:: Work instruction ::
Report each line from the listing that the string "icon" appears in.

:: Input for this task ::
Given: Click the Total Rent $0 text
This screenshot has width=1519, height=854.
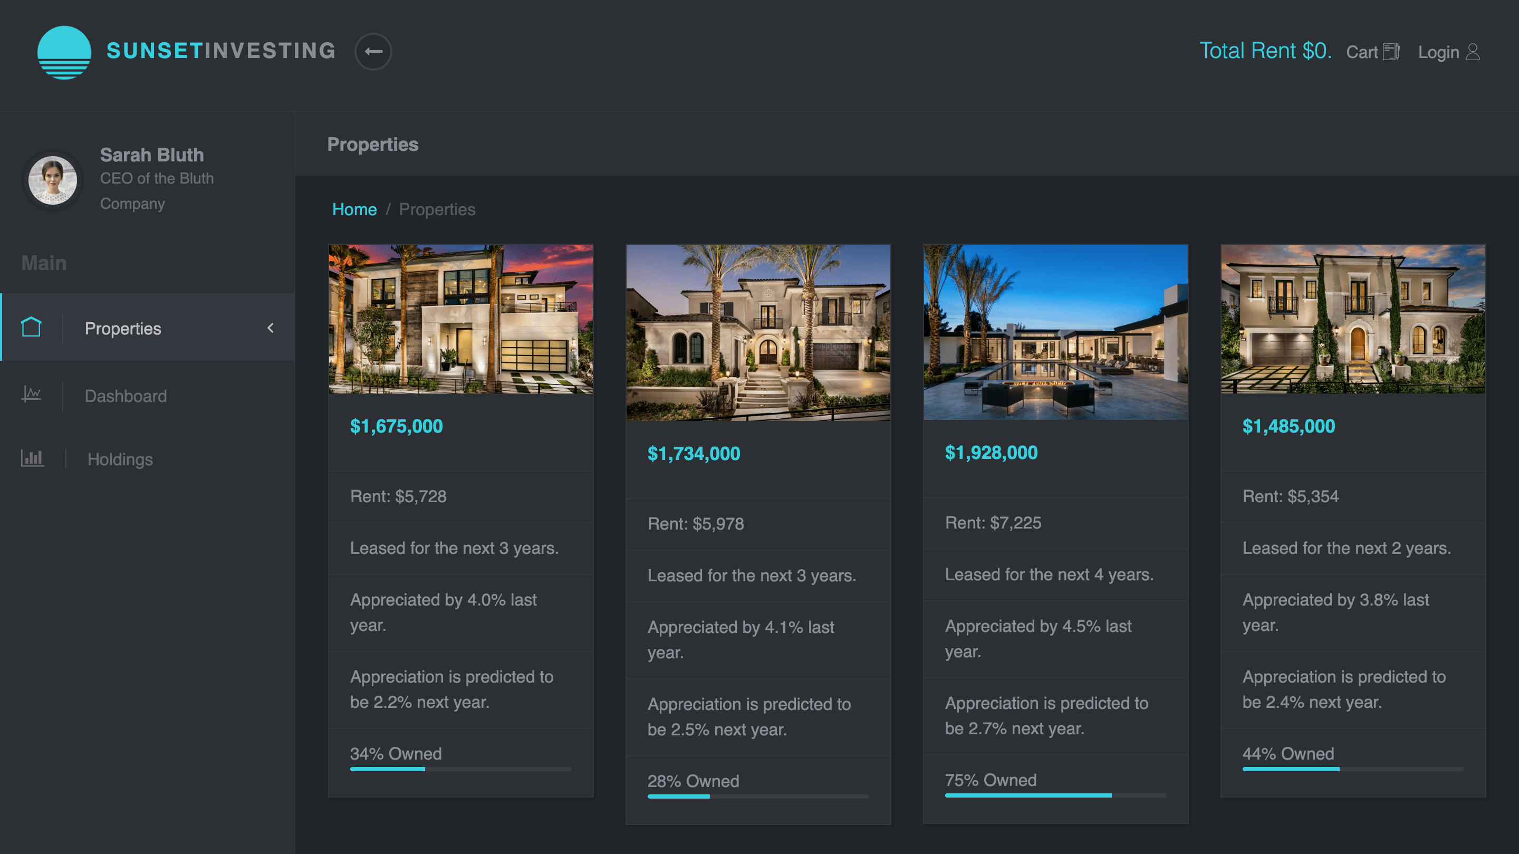Looking at the screenshot, I should pyautogui.click(x=1265, y=51).
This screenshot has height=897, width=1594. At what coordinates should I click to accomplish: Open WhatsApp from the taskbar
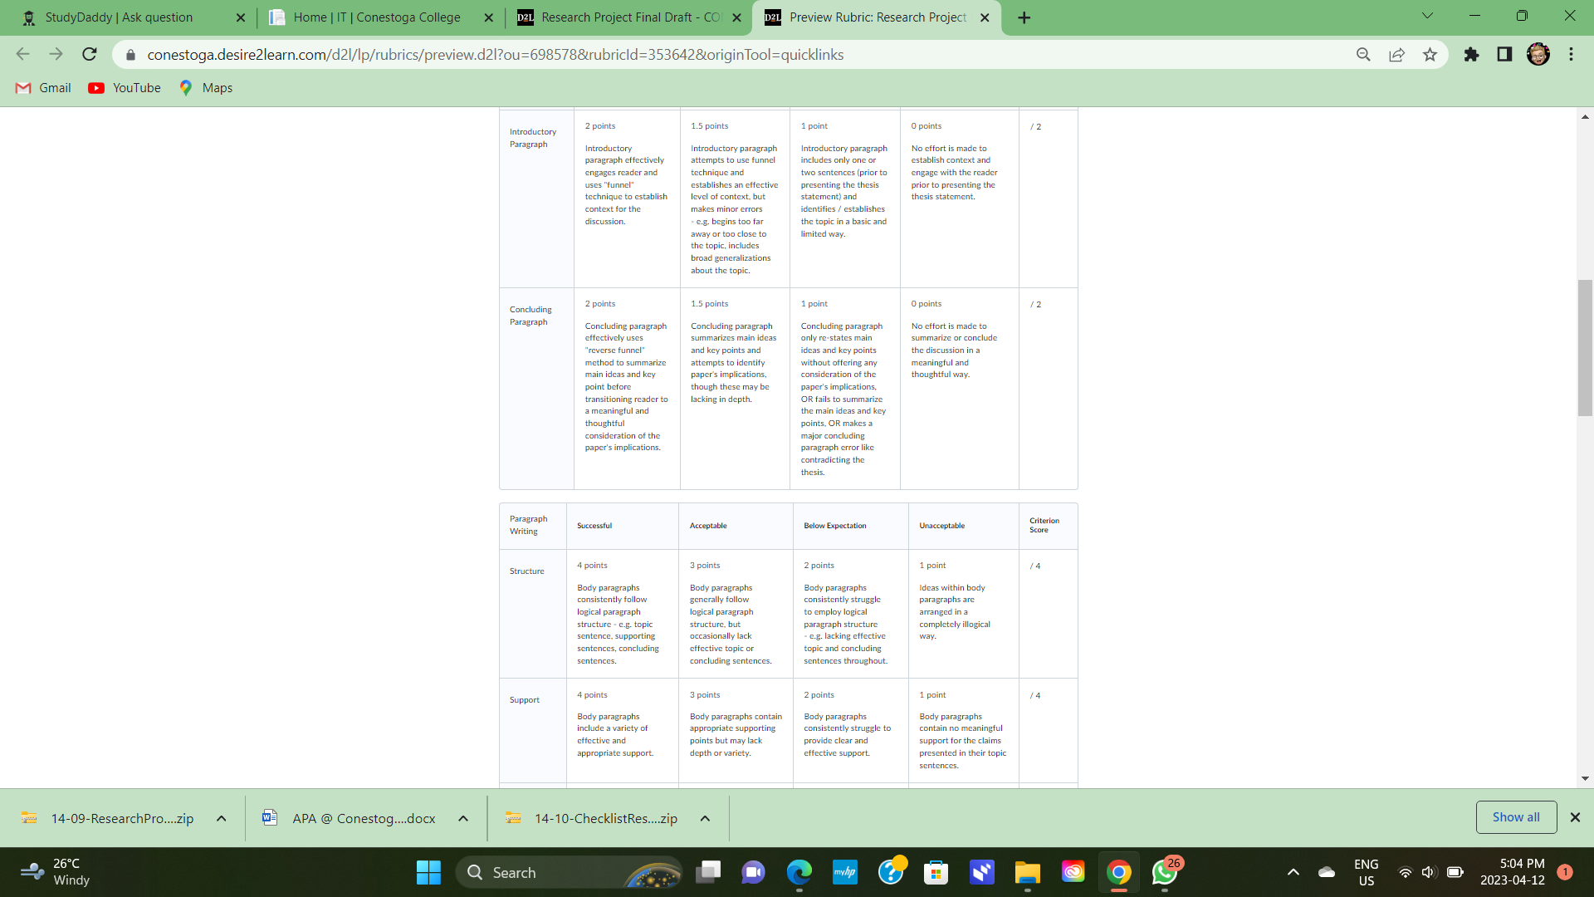point(1164,872)
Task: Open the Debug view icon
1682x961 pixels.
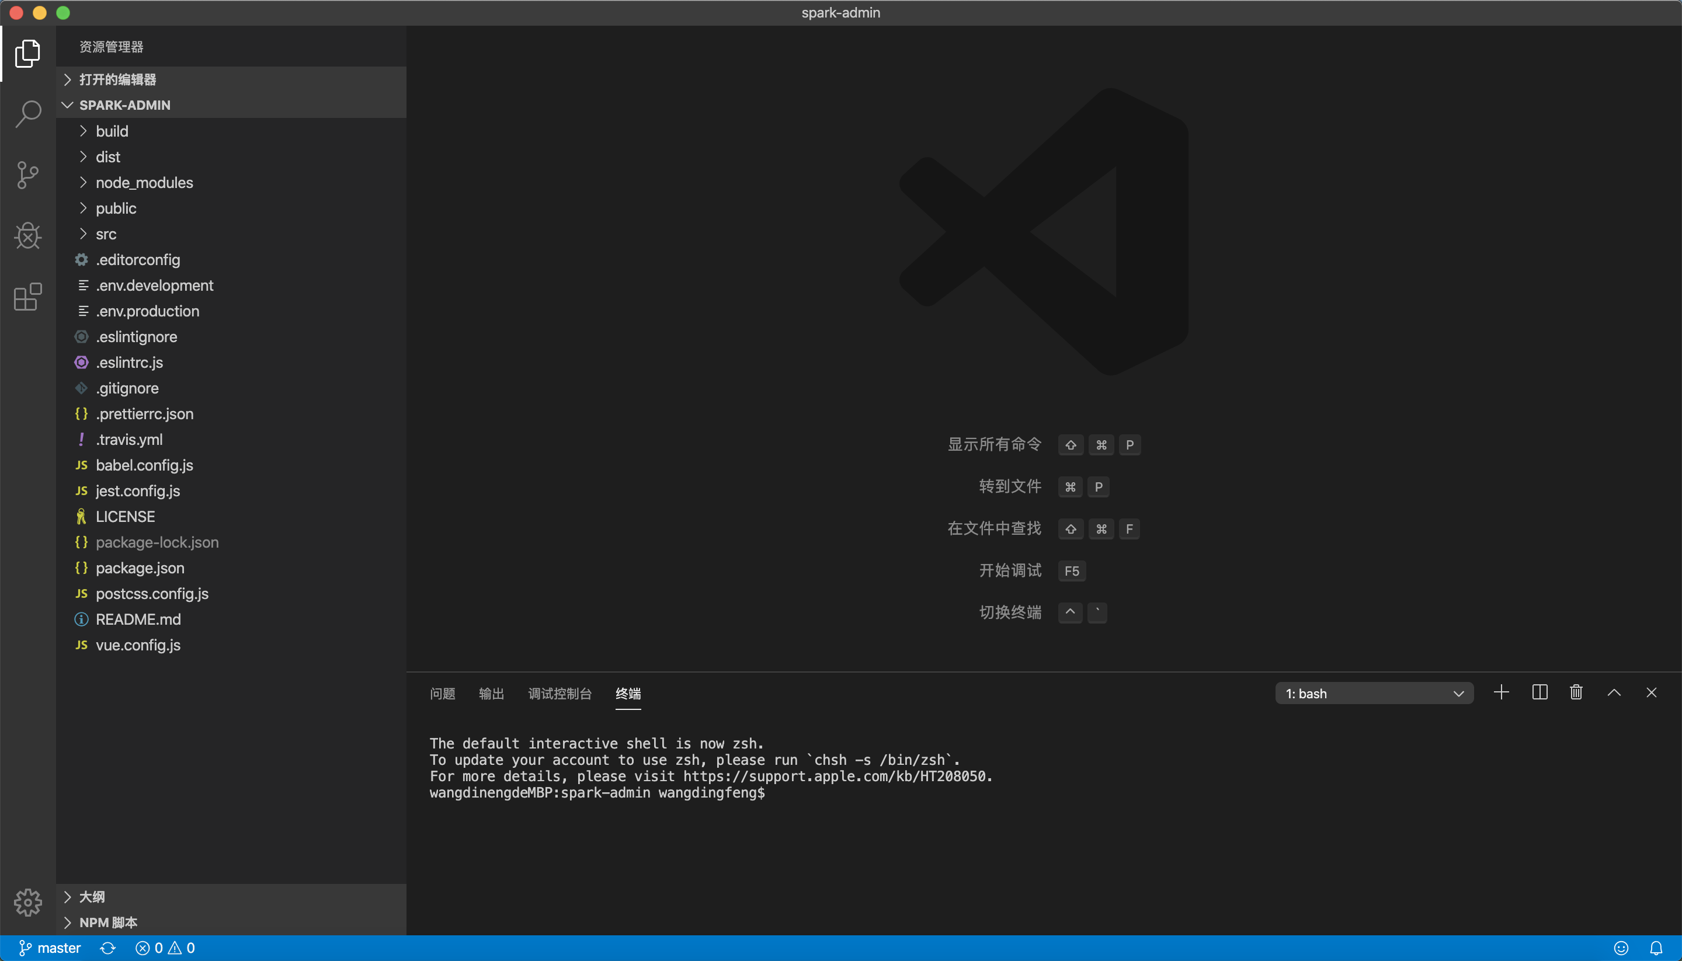Action: point(28,236)
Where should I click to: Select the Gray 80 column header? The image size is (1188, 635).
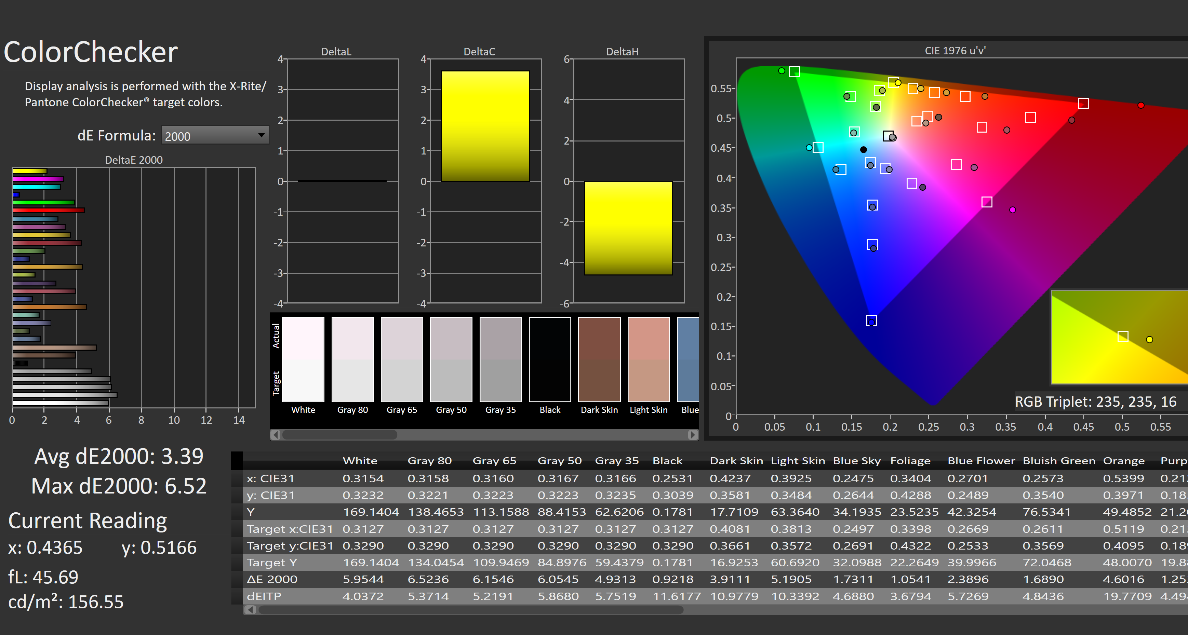click(x=429, y=460)
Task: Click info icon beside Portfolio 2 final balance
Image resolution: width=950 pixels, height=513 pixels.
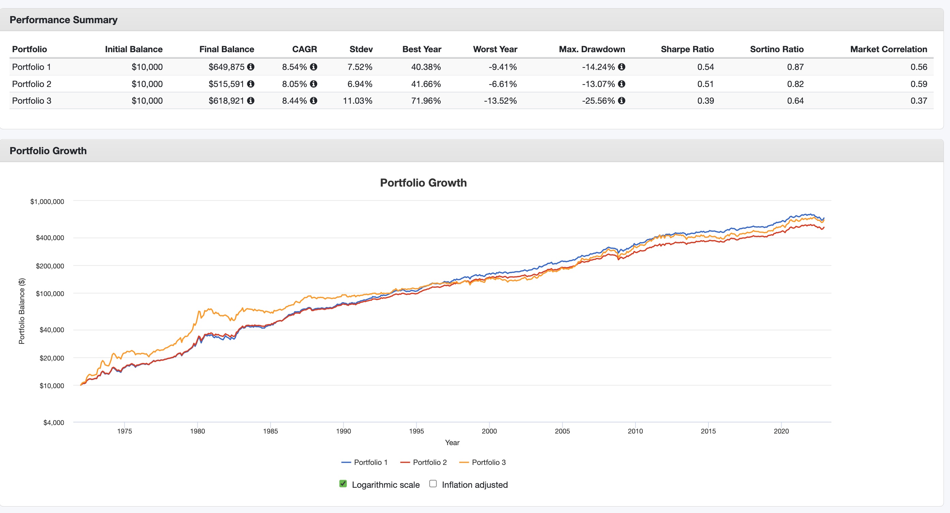Action: [251, 84]
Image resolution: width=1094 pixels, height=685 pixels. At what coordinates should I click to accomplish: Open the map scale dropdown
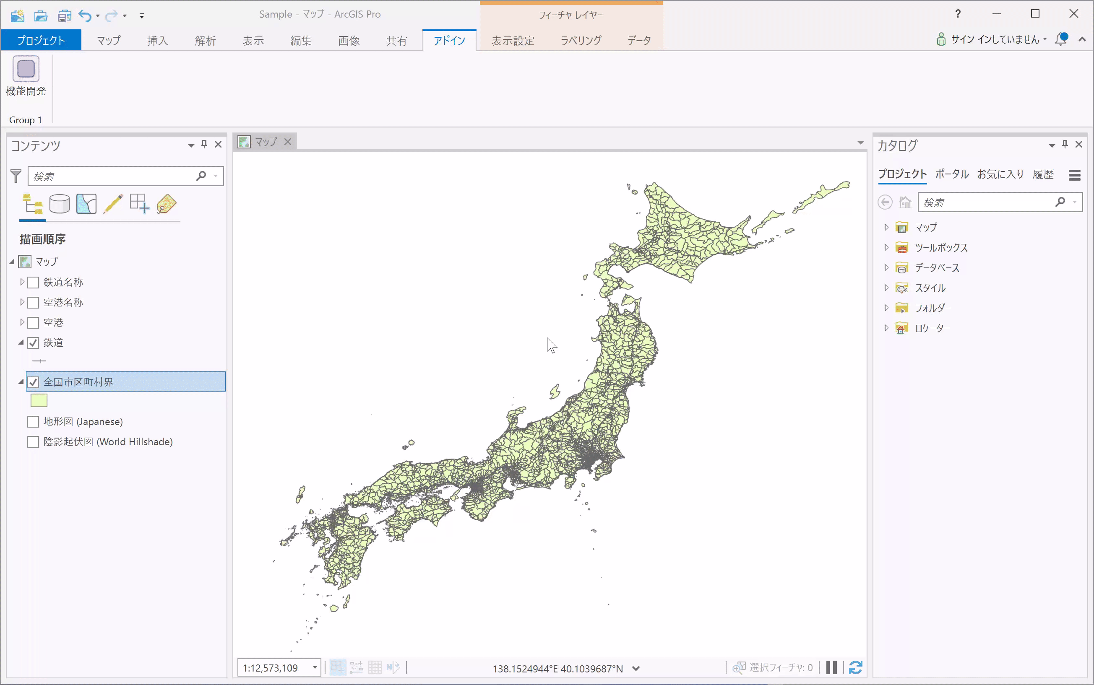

:: Expected answer ::
Task: Open the Debug view icon
Task: Click info icon beside Portfolio 2 final balance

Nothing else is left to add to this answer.